Bradley Bell, producteur exécutif et scénariste principal du soap opera américain The Bold and The Beautiful (CBS, 1987-), s’est mis en quête de parades supplémentaires, comme le tournage séparé des scènes de baiser (chaque acteur se présentant à son tour devant la caméra), la sollicitation des conjoints des acteurs pour les scènes d’amour (après un test de dépistage du Covid-19), ou l’emploi de mannequins et, même, de poupées gonflables, maquillées et coiffées de perruques, qui servaient jusque-là à passer pour des défunts[2]. Ce genre d’artifice apparaît cependant difficilement concevable en dehors du giron des soap operas, dont le rythme intensif de fabrication nécessite de trouver les solutions les plus pragmatiques et immédiates possibles.
De manière générale, se pose à la fiction un problème directement lié à la propagation et au taux de létalité du Covid-19 : les seniors sont les moins épargnés. Selon MacLeod, c’est la raison pour laquelle les scénaristes de Coronation Street ont dû « mettre de côté les arcs narratifs des acteurs plus âgés ». Ceux-ci ne pouvant se présenter en toute sécurité sur le plateau, ils disparaissent (momentanément) de la série ; le virus s’insinue ainsi dans la fiction, s’attaquant aux populations les plus fragiles, comme il le fait dans la vie réelle.
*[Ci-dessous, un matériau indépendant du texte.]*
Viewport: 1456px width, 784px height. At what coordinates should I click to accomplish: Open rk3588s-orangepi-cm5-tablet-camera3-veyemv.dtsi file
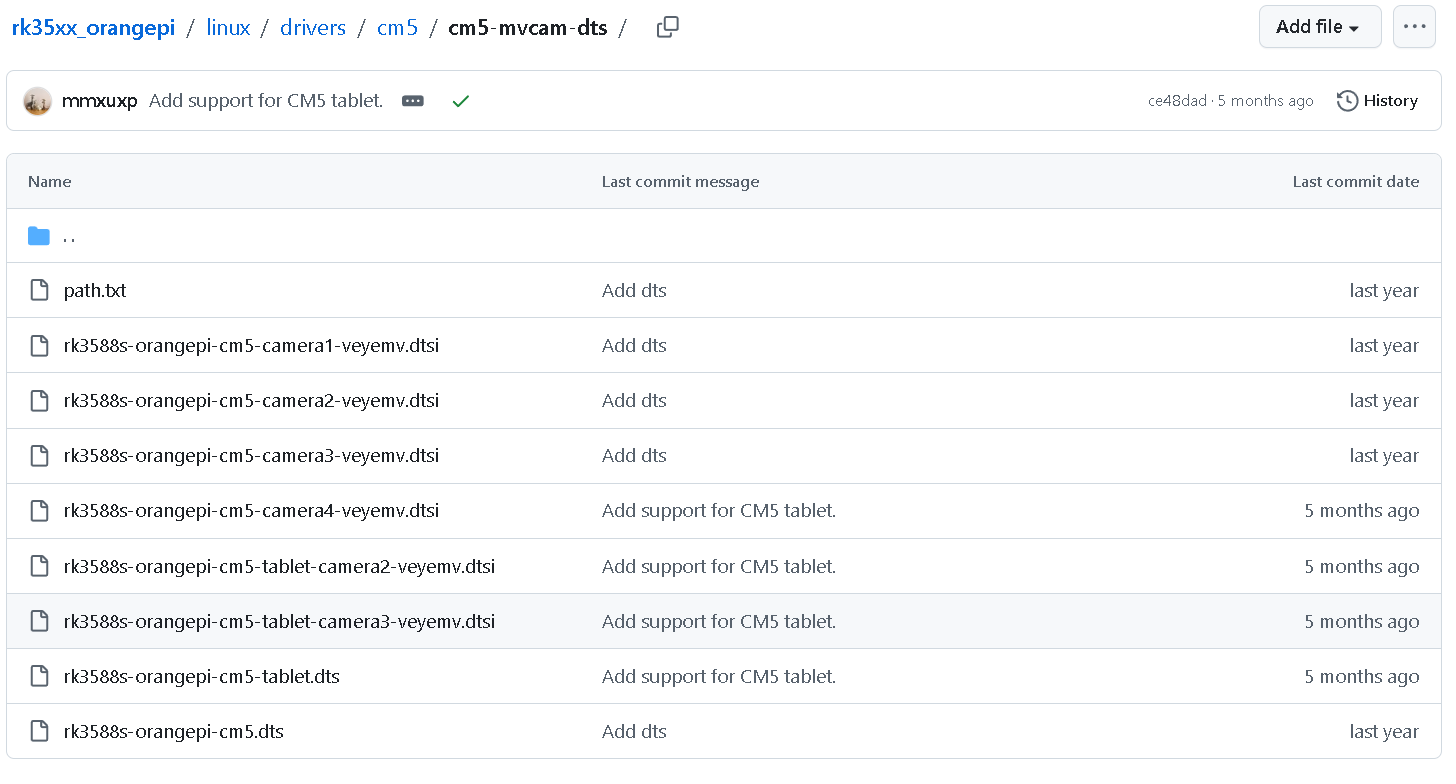coord(279,622)
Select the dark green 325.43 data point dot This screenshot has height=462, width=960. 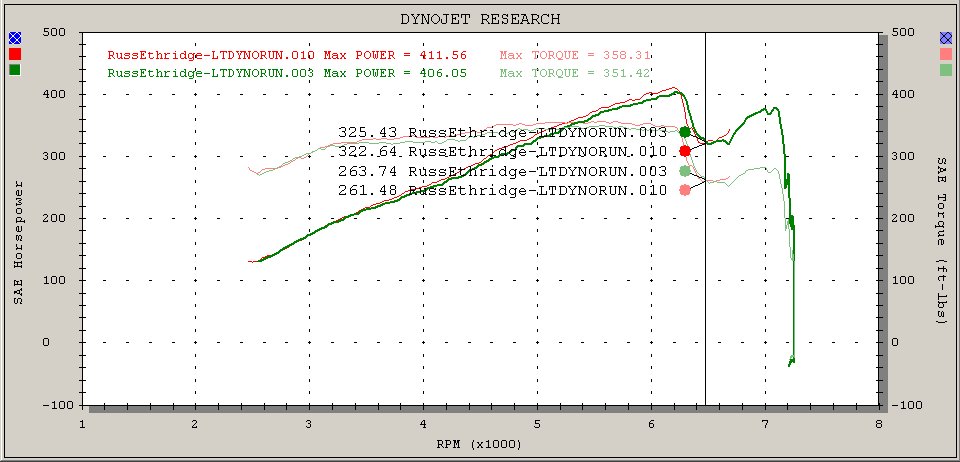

Avec deux actrices principales âgées respectivement de 80 (Lily Tomlin) et 82 ans (Jane Fonda), Marta Kauffman, cocréatrice et showrunner de Grace and Frankie (Netflix, 2015-), déplore, en outre, de ne plus pouvoir mettre en scène de baisers entre seniors. Déjà largement tenus à l’écart des représentations sexuelles de la télévision américaine, ces derniers en viennent à perdre le droit de manifester la plus élémentaire des intimités à l’écran. Là encore, le Covid-19 ne sévit pas uniquement sur les conditions de tournage des séries télévisées, mais aussi sur leur diégèse.
[1] Élizabeth Lequeret, « Les jours d’après », Cahiers du cinéma, no 767, août 2020, p. 57.
[2] Interrompue en avril 2020, la diffusion de la série a repris le 20 juillet sur CBS.